Another very cute and bubbly regular girl seemed to take an instant liking to a guy who was a childcare worker, as she is. She even came out on the catwalk and made a balloon toy with him – something like that never happens. She kept her light on to the end, but when it came to the crunch, she rejected him! Why? Because he was one year younger than her! What the hell … ? I think many of these women either don’t know what they want or are too afraid to commit. I feel very sorry for many of the guys. It’s very hard on them. I’m also rapidly losing sympathy for many of the women. They too easily reject guys for all the wrong reasons. A good female candidate is quite rare.
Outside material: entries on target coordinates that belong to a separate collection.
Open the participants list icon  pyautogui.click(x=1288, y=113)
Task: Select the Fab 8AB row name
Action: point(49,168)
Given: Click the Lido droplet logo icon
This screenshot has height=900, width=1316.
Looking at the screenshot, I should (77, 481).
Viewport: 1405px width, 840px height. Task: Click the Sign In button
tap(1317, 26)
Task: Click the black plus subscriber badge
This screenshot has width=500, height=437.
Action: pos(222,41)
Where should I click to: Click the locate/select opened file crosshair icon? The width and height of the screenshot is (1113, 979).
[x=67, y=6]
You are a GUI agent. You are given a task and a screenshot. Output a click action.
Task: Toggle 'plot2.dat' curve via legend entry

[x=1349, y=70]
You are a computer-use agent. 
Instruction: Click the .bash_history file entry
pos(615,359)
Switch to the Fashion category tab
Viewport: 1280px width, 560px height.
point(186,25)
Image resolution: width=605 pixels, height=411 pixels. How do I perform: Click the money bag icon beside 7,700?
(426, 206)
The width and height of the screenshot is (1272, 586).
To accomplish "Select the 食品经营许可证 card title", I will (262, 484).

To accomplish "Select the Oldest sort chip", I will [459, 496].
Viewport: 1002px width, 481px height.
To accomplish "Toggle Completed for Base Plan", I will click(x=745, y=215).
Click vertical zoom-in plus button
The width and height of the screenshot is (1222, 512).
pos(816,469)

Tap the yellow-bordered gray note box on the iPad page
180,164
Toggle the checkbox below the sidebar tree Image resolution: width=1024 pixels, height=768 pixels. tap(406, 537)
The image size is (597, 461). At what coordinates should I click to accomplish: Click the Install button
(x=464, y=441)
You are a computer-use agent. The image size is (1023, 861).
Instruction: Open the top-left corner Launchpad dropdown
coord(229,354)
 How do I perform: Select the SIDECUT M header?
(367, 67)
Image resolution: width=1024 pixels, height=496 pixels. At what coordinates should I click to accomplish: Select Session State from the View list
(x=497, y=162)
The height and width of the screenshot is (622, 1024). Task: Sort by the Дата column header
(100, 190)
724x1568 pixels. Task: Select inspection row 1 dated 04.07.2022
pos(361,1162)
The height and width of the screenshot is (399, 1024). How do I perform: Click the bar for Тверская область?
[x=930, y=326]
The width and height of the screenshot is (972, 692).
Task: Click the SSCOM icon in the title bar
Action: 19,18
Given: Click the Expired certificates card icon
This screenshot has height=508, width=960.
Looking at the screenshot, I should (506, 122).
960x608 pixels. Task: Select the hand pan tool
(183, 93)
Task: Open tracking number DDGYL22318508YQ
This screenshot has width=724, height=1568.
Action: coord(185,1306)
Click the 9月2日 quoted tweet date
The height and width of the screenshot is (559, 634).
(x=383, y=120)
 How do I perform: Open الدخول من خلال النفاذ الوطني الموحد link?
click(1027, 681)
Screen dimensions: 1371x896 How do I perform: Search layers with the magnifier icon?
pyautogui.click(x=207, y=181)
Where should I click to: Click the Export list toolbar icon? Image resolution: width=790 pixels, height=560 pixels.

I must say that this program, and my recent visit, have changed my view of China. The cities are quite attractive and the standard of living seems pretty high. There’s a huge emphasis on higher education. Most of the women are either PhDs or have Masters degrees, or are in senior positions, and many of the guys have completed a uni degree of some kind. China comes across in a very good light. As usual, individual people are nice. It’s just the power elite who spoil a country.
There are some interesting things the girls look for, or not –
- “chubbiness” is no handicap. Quite the opposite, thin guys are criticised for it and asked if they can put on some weight.
- each guy has to choose his favourite girl right at the start, and I’m amazed how often the plainest, quietest girls are picked. The bright, bubbly, glamourous ones are not chosen as favourites. Hmmm.
- parental approval is extremely important, and the idea of living with parents is often canvassed. Some will, some won’t.
- double eyelids! The girls want eyelids with folds like we Westerners have, not the blank grooveless eyelids of Chinese. Crazy! How stupidly trivial.
- many of the girls think it’s OK to spend all their money on makeup, clothes, handbags and shoes. One, last night, even went so far as to say it’s women’s right, because they work harder than men. She is a sour looking woman and was sort of howled down. Served her right.